While in Hollywood, Fitzgerald meets – and begins a relationship with – Sheilah Graham, a gossip columnist. The two carry on their relationship (although Fitzgerald is still married to Zelda) throughout his years in Hollywood (in the end Sheilah takes on more of a caretaker role than that of a girlfriend) and it’s in her apartment that he ultimately has a fatal heart attack.
Today Fitzgerald is widely considered to be one of the greatest writers, not just of the 20th Century, but ever. Period. During his life, however, his novels simply weren’t highly regarded. Sure, they sold, but they weren’t the defining works of literature that they are today. It’s heartbreaking how authors (or painters, musicians, etc etc) don’t receive the recognition they deserve until long after their death. Throughout the novel I kept thinking of another favorite writer: Poe. They had very parallel lives: heavy – heavy drinking, a constant struggle to make money, genius that wasn’t celebrated until after their death.
Although West of Sunset was a bit of a downer (okay, so maybe more than a bit), it wasn’t all sad. Dorothy Parker plays a fairly huge role in this novel and was always ready with a quip or snarky jab. Also, this book reads like a Who’s Who of Hollywood. Humphrey Bogart is another large character and O’Nan doesn’t skimp on the name-dropping! Clearly you can’t have a novel about Fitzgerald without Papa himself, but I was a little disheartened to see Hemingway wasn’t around as much as I had hoped – though that’s clearly a Me issue; the novel isn’t about Hemingway, it’s about Fitzgerald, but I wanted more. There can never be enough Papa!
A few early reviews I read mentioned how dry West of Sunset felt. Personally, I didn’t share their sentiment. This novel reads like a novel, not a massive biography.

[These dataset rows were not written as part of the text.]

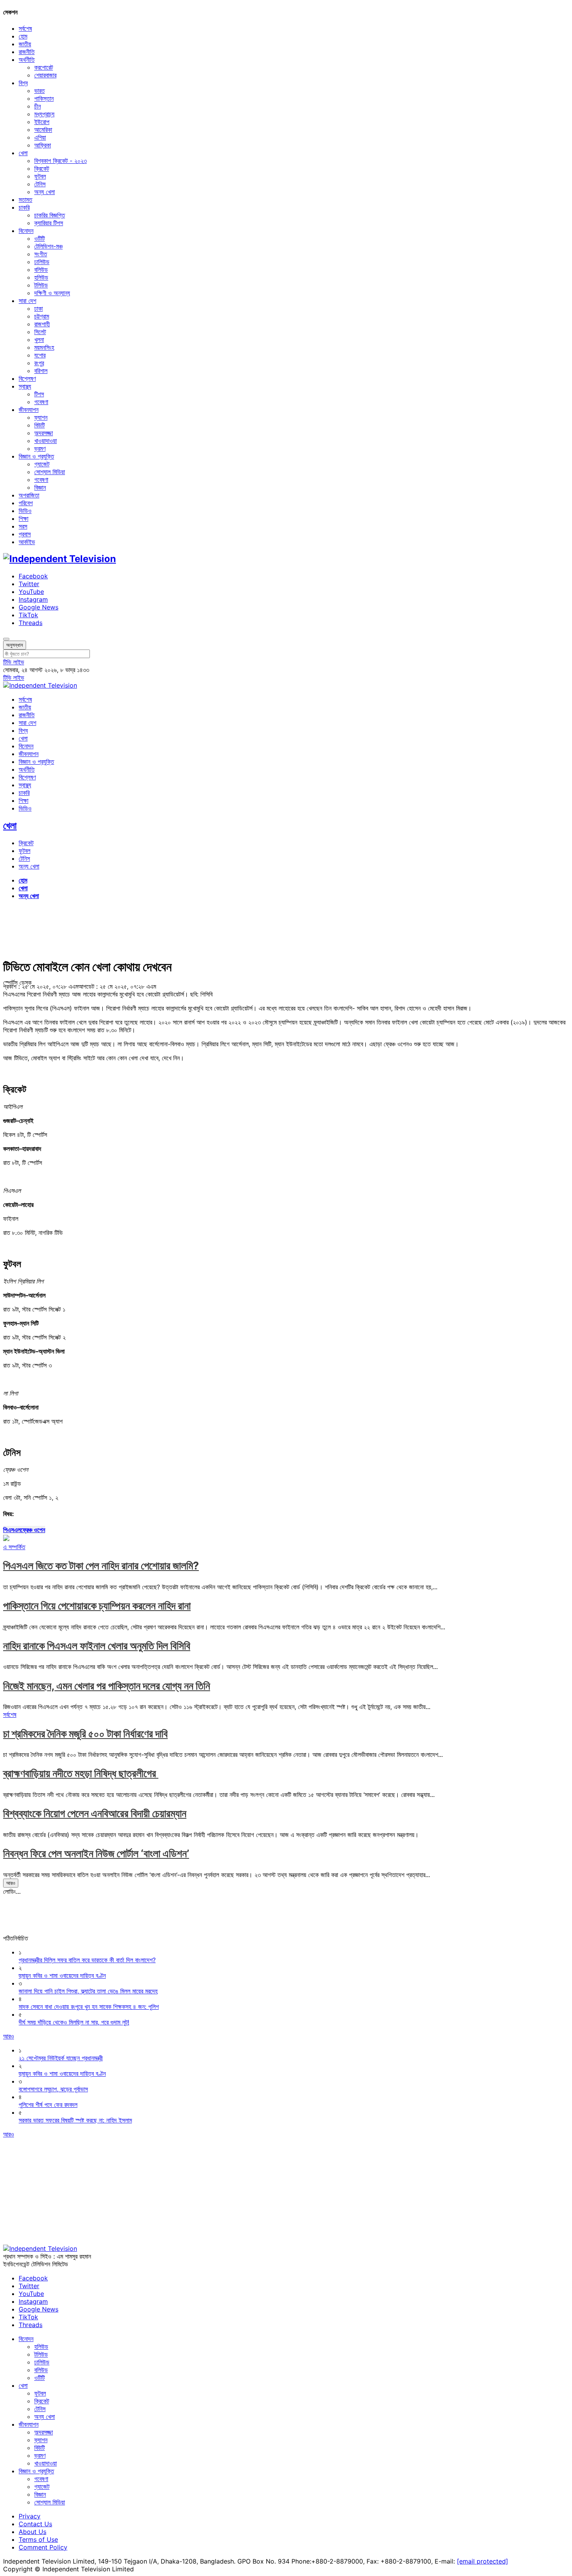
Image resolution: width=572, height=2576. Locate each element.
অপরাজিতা (29, 495)
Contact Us (35, 2524)
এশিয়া (40, 137)
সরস (23, 526)
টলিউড (41, 285)
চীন (37, 106)
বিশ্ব (23, 83)
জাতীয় (25, 44)
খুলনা (39, 339)
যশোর (40, 355)
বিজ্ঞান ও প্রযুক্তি (36, 456)
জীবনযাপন (29, 409)
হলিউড (41, 277)
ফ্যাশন (40, 417)
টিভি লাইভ (13, 662)
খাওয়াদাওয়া (45, 441)
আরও (10, 1883)
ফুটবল (40, 176)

Stewart O’Nan certainly did extensive research and it definitely shows, but at no point did I ever feel it was too much. I never felt like I was reading anything other than a richly detailed novel.
When all is said and done, West of Sunset tells a story that’s rarely revealed. It pulls back the shining veneer of flappers and bathtub gin and shows the end result: F. Scott Fitzgerald as an alcoholic in his 40s, making feeble attempts to gain the fame he lost. Gone are the glory days of all-night parties. Now he has a wife in an asylum, a daughter heading off to college, and no source of income. This isn’t how I’d like to remember or think of Fitzgerald, but this was one hell of a novel. Also, I had no idea he was a scriptwriter for Gone With the Wind!